- Relator(a)
- Ministro Sebastião Reis Júnior
- Órgão julgador
- Sexta Turma
- Data do julgamento
- 10/03/2020
- Data de publicação
- 16/03/2020
STJ – Acórdão, Rel. Ministro Sebastião Reis Júnior, Sexta Turma, j. 10/03/2020, p. 16/03/2020
HABEAS CORPUS. TRÁFICO DE DROGAS. ASSOCIAÇÃO PARA O MESMO FIM. PRISÃO EM FLAGRANTE CONVERTIDA EM PREVENTIVA. SEGREGAÇÃO FUNDAMENTADA NA GARANTIA DA ORDEM PÚBLICA. RISCO DE REITERAÇÃO DELITIVA. EXTENSÃO DO BENEFÍCIO CONCEDIDO AOS CORRÉUS PELO JUIZ A QUO. TEMA NÃO ENFRENTADO NA ORIGEM. SUPRESSÃO DE INSTÂNCIA. AUSÊNCIA DE CONSTRANGIMENTO ILEGAL. PARECER ACOLHIDO. 1. Não comporta a análise do pedido de extensão da decisão que concedeu a liberdade provisória aos corréus, sob pena de supressão de instância, uma vez que o acórdão recorrido não examinou a matéria. 2. A prisão preventiva constitui medida excepcional ao princípio da não culpabilidade, cabível, mediante decisão devidamente fundamentada e com base em dados concretos, quando evidenciada a existência de circunstâncias que demonstrem a necessidade da medida extrema nos termos do art. 312 e seguintes do Código de Processo Penal. 3. No caso, a manutenção da constrição cautelar está baseada em elementos vinculados à realidade, pois as instâncias ordinárias fazem referência às circunstâncias fáticas justificadoras, destacando, além da quantidade e da natureza da droga encontrada (1.539,71 g de cocaína), a apreensão de uma balança de precisão e de munições de uso permitido, consistentes em quatro cartuchos calibre .44; a reincidência do paciente; bem como o fato de que cumpria pena privativa de liberdade em regime aberto à época da prisão em flagrante.

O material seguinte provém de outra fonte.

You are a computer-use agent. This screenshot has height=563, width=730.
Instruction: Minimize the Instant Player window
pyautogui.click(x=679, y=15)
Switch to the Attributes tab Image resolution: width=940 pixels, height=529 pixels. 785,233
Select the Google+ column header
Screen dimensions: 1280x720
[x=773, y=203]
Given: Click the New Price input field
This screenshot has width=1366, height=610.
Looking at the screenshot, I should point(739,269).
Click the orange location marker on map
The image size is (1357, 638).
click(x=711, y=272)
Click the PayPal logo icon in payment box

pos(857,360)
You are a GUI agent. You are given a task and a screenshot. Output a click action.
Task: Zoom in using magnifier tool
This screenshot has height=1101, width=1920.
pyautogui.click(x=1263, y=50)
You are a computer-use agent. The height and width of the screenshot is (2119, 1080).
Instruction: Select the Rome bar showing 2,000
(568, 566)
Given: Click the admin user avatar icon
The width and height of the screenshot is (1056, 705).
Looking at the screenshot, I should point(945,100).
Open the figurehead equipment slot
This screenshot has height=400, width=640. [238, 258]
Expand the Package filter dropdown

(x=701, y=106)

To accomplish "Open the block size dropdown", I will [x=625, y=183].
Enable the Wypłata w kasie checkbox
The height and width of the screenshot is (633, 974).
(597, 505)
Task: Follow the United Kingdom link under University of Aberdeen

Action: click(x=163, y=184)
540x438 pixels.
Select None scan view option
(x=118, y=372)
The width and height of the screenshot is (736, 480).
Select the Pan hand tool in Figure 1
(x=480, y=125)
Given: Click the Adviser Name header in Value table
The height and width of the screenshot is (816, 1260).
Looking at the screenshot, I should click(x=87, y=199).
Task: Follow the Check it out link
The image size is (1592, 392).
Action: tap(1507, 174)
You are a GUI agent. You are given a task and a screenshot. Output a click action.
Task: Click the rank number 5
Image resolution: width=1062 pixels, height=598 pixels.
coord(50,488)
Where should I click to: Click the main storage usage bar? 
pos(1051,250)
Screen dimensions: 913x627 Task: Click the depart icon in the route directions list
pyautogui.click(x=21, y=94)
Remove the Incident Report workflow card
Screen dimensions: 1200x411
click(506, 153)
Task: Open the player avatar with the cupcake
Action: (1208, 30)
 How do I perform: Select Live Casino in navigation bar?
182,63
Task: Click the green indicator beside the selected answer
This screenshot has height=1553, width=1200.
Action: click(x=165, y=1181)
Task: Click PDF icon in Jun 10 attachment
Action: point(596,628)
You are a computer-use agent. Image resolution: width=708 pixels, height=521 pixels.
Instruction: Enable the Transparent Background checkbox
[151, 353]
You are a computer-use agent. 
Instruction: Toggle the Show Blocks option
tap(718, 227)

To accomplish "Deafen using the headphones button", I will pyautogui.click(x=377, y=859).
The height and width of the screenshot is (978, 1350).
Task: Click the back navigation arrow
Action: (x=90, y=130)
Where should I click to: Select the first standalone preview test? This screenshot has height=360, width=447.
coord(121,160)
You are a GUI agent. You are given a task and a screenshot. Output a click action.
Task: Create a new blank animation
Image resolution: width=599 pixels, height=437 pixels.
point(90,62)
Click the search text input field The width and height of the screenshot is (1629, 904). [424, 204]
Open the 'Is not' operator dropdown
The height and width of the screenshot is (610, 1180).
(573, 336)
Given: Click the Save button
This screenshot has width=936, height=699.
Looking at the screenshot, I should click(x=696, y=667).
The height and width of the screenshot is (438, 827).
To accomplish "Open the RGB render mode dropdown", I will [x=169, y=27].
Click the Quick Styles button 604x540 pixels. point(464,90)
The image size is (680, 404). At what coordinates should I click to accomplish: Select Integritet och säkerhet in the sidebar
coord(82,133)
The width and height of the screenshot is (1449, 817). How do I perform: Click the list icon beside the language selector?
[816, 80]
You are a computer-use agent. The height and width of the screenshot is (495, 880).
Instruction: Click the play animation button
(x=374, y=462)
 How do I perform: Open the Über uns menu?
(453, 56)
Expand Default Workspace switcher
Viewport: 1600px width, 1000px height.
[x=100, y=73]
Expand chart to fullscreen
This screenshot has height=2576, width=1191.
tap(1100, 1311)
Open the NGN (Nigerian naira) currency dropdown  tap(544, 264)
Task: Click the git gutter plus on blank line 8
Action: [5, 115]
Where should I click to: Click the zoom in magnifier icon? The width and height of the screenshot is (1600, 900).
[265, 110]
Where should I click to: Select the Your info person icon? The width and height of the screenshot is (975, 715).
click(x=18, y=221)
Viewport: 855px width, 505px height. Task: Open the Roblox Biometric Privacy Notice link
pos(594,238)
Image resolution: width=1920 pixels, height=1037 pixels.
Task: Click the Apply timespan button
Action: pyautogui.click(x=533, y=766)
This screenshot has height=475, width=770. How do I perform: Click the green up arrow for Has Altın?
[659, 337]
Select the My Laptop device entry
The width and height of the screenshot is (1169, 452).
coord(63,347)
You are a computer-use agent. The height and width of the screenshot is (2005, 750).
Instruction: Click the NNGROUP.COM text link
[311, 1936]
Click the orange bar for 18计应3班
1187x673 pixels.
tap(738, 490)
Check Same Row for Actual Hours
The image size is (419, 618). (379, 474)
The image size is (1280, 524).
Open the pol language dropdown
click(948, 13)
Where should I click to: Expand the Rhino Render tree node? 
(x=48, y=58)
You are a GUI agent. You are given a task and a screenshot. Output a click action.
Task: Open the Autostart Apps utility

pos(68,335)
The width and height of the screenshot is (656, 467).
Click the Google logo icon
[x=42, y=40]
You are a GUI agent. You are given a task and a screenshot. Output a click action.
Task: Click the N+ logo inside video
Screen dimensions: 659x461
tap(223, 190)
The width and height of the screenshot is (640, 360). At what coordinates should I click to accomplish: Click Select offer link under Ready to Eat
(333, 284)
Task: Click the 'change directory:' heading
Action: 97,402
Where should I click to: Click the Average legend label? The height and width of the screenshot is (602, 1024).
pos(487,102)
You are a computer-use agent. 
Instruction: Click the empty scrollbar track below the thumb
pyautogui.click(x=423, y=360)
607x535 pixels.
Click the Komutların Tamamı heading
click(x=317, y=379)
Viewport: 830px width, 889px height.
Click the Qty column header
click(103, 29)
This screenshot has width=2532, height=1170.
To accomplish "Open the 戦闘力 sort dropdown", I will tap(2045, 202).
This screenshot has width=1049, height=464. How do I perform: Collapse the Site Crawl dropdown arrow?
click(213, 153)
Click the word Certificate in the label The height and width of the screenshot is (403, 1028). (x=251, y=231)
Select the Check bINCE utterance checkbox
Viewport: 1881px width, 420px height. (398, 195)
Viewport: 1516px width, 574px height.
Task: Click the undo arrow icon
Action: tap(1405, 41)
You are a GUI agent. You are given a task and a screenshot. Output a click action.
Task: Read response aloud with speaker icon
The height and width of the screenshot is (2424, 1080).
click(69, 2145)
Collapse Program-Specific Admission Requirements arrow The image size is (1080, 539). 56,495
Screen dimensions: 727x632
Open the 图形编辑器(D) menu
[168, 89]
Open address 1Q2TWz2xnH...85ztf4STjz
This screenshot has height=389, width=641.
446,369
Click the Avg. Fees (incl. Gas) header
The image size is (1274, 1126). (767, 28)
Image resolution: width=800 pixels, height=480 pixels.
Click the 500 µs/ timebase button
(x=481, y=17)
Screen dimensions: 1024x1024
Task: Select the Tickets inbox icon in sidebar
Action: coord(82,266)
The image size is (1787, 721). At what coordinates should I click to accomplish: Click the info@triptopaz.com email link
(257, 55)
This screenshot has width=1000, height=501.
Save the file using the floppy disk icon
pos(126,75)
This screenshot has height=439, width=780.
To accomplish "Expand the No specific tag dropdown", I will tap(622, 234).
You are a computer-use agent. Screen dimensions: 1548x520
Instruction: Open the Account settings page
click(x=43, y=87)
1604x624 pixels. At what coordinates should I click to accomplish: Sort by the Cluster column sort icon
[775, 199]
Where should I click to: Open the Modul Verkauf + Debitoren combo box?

Tudo a revelar a periculosidade in concreto do agente. 4. Eventuais condições pessoais favoráveis não têm o condão de, por si sós, garantir a revogação da prisão preventiva. 5. Concretamente demonstrada pelas instâncias ordinárias a necessidade da custódia, não se afigura suficiente a fixação de medidas cautelares alternativas. 6. Habeas corpus conhecido parcialmente e, nessa parte, ordem denegada. (HC n. 560.986/SP, relator Ministro Sebastião Reis Júnior, Sexta Turma, julgado em 10/3/2020, DJe de 16/3/2020.)